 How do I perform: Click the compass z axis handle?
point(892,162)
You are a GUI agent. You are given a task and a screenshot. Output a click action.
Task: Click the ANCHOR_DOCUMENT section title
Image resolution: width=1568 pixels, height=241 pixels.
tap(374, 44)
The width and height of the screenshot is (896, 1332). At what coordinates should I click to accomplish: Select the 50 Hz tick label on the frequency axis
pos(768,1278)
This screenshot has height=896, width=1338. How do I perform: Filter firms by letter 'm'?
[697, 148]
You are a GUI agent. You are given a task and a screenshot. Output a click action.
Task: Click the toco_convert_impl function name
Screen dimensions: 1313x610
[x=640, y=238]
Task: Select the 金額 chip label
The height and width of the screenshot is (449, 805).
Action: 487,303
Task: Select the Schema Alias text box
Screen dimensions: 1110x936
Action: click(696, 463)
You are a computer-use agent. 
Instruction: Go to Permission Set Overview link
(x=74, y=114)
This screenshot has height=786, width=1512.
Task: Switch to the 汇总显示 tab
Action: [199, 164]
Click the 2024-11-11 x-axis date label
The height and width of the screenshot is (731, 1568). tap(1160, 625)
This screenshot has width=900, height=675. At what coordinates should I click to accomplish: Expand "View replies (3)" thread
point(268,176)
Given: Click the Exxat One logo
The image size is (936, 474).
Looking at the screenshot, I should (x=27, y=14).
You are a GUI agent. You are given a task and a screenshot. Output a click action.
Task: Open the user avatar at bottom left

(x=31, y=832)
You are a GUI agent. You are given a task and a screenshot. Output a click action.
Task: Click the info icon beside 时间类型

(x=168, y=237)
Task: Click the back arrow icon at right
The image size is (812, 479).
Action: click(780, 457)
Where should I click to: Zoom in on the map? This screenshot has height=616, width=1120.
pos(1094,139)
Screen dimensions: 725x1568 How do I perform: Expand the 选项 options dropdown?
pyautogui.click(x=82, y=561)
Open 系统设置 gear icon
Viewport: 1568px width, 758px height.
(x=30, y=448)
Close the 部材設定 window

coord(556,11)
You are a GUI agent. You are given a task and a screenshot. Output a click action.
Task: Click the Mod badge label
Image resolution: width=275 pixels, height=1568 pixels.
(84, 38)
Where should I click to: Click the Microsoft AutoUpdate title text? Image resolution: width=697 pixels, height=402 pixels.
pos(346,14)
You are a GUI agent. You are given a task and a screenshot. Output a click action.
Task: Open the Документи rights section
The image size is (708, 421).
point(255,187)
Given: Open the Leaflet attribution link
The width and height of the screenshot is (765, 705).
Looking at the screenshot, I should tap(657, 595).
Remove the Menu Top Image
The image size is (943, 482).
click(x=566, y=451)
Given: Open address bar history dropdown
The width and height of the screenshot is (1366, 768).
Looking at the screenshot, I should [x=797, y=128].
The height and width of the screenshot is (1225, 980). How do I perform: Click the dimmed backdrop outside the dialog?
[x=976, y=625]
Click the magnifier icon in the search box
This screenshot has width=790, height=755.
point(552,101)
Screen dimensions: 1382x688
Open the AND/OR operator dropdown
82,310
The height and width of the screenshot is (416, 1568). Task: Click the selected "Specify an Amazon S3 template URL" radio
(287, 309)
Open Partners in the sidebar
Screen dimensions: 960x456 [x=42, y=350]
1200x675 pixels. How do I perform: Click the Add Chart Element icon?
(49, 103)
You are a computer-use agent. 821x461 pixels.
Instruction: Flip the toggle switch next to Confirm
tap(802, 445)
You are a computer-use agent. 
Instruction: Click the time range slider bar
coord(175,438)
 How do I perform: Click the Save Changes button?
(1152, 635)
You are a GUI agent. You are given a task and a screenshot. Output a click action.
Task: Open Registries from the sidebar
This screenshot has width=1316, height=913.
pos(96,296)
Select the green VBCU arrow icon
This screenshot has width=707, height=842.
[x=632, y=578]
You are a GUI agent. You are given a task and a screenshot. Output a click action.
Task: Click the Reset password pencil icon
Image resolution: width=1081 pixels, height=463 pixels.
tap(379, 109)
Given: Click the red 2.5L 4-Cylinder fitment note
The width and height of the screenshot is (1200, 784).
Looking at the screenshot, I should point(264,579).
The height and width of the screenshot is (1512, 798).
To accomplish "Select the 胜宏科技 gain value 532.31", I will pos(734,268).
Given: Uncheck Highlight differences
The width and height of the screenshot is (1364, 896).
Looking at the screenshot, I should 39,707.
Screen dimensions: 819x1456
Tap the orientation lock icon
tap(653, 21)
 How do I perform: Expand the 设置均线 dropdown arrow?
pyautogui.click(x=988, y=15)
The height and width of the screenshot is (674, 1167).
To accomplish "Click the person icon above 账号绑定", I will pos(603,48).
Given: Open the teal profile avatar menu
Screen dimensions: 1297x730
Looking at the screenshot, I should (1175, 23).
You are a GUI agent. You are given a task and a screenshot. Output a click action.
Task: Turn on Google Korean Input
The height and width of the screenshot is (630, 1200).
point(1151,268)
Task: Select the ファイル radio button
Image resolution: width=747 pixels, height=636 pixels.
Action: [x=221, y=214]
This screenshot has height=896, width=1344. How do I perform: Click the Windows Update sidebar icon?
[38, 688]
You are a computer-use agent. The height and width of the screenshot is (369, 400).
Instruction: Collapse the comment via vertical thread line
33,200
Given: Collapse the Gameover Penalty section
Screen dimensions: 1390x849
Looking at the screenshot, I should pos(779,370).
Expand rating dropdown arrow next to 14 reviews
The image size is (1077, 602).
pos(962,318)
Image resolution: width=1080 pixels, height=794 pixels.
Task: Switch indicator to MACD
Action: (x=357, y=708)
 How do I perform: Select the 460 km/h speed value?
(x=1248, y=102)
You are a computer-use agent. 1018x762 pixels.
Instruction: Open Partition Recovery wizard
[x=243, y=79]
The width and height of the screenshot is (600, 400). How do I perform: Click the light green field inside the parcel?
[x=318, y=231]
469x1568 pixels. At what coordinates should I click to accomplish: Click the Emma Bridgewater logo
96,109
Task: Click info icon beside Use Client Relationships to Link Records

________________________________________

#### [YOUR GOAL]
Exactly and without omission, set down every entry.

#### [YOUR RESPONSE]
 How do I perform: Click the compass z axis handle?
point(892,162)
You are a GUI agent. You are given a task and a screenshot. Output a click action.
Task: Click the ANCHOR_DOCUMENT section title
Image resolution: width=1568 pixels, height=241 pixels.
tap(374, 44)
The width and height of the screenshot is (896, 1332). At what coordinates should I click to accomplish: Select the 50 Hz tick label on the frequency axis
pos(768,1278)
This screenshot has height=896, width=1338. How do I perform: Filter firms by letter 'm'?
[697, 148]
You are a GUI agent. You are given a task and a screenshot. Output a click action.
Task: Click the toco_convert_impl function name
Screen dimensions: 1313x610
[x=640, y=238]
Task: Select the 金額 chip label
The height and width of the screenshot is (449, 805).
Action: 487,303
Task: Select the Schema Alias text box
Screen dimensions: 1110x936
Action: click(696, 463)
You are a computer-use agent. 
Instruction: Go to Permission Set Overview link
(x=74, y=114)
This screenshot has height=786, width=1512.
Task: Switch to the 汇总显示 tab
Action: [199, 164]
Click the 2024-11-11 x-axis date label
The height and width of the screenshot is (731, 1568). tap(1160, 625)
This screenshot has width=900, height=675. At what coordinates should I click to accomplish: Expand "View replies (3)" thread
point(268,176)
Given: Click the Exxat One logo
The image size is (936, 474).
Looking at the screenshot, I should (x=27, y=14).
You are a GUI agent. You are given a task and a screenshot. Output a click action.
Task: Open the user avatar at bottom left

(x=31, y=832)
You are a GUI agent. You are given a task and a screenshot. Output a click action.
Task: Click the info icon beside 时间类型

(x=168, y=237)
Task: Click the back arrow icon at right
The image size is (812, 479).
Action: click(780, 457)
Where should I click to: Zoom in on the map? This screenshot has height=616, width=1120.
pos(1094,139)
Screen dimensions: 725x1568 How do I perform: Expand the 选项 options dropdown?
pyautogui.click(x=82, y=561)
Open 系统设置 gear icon
Viewport: 1568px width, 758px height.
(x=30, y=448)
Close the 部材設定 window

coord(556,11)
You are a GUI agent. You are given a task and a screenshot. Output a click action.
Task: Click the Mod badge label
Image resolution: width=275 pixels, height=1568 pixels.
(84, 38)
Where should I click to: Click the Microsoft AutoUpdate title text? Image resolution: width=697 pixels, height=402 pixels.
pos(346,14)
You are a GUI agent. You are given a task and a screenshot. Output a click action.
Task: Open the Документи rights section
The image size is (708, 421).
point(255,187)
Given: Open the Leaflet attribution link
The width and height of the screenshot is (765, 705).
Looking at the screenshot, I should tap(657, 595).
Remove the Menu Top Image
The image size is (943, 482).
click(x=566, y=451)
Given: Open address bar history dropdown
The width and height of the screenshot is (1366, 768).
Looking at the screenshot, I should [x=797, y=128].
The height and width of the screenshot is (1225, 980). How do I perform: Click the dimmed backdrop outside the dialog?
[x=976, y=625]
Click the magnifier icon in the search box
This screenshot has width=790, height=755.
point(552,101)
Screen dimensions: 1382x688
Open the AND/OR operator dropdown
82,310
The height and width of the screenshot is (416, 1568). Task: Click the selected "Specify an Amazon S3 template URL" radio
(287, 309)
Open Partners in the sidebar
Screen dimensions: 960x456 [x=42, y=350]
1200x675 pixels. How do I perform: Click the Add Chart Element icon?
(49, 103)
You are a computer-use agent. 821x461 pixels.
Instruction: Flip the toggle switch next to Confirm
tap(802, 445)
You are a computer-use agent. 
Instruction: Click the time range slider bar
coord(175,438)
 How do I perform: Click the Save Changes button?
(1152, 635)
You are a GUI agent. You are given a task and a screenshot. Output a click action.
Task: Open Registries from the sidebar
This screenshot has width=1316, height=913.
pos(96,296)
Select the green VBCU arrow icon
This screenshot has width=707, height=842.
[x=632, y=578]
You are a GUI agent. You are given a task and a screenshot. Output a click action.
Task: Click the Reset password pencil icon
Image resolution: width=1081 pixels, height=463 pixels.
tap(379, 109)
Given: Click the red 2.5L 4-Cylinder fitment note
The width and height of the screenshot is (1200, 784).
Looking at the screenshot, I should point(264,579).
The height and width of the screenshot is (1512, 798).
To accomplish "Select the 胜宏科技 gain value 532.31", I will pos(734,268).
Given: Uncheck Highlight differences
The width and height of the screenshot is (1364, 896).
Looking at the screenshot, I should 39,707.
Screen dimensions: 819x1456
Tap the orientation lock icon
tap(653, 21)
 How do I perform: Expand the 设置均线 dropdown arrow?
pyautogui.click(x=988, y=15)
The height and width of the screenshot is (674, 1167).
To accomplish "Click the person icon above 账号绑定", I will pos(603,48).
Given: Open the teal profile avatar menu
Screen dimensions: 1297x730
Looking at the screenshot, I should (1175, 23).
You are a GUI agent. You are given a task and a screenshot. Output a click action.
Task: Turn on Google Korean Input
The height and width of the screenshot is (630, 1200).
point(1151,268)
Task: Select the ファイル radio button
Image resolution: width=747 pixels, height=636 pixels.
Action: [x=221, y=214]
This screenshot has height=896, width=1344. How do I perform: Click the Windows Update sidebar icon?
[38, 688]
You are a computer-use agent. The height and width of the screenshot is (369, 400).
Instruction: Collapse the comment via vertical thread line
33,200
Given: Collapse the Gameover Penalty section
Screen dimensions: 1390x849
Looking at the screenshot, I should pos(779,370).
Expand rating dropdown arrow next to 14 reviews
The image size is (1077, 602).
pos(962,318)
Image resolution: width=1080 pixels, height=794 pixels.
Task: Switch indicator to MACD
Action: (x=357, y=708)
 How do I perform: Select the 460 km/h speed value?
(x=1248, y=102)
You are a computer-use agent. 1018x762 pixels.
Instruction: Open Partition Recovery wizard
[x=243, y=79]
The width and height of the screenshot is (600, 400). How do I perform: Click the light green field inside the parcel?
[x=318, y=231]
469x1568 pixels. At what coordinates should I click to accomplish: Click the Emma Bridgewater logo
96,109
Task: Click info icon beside Use Client Relationships to Link Records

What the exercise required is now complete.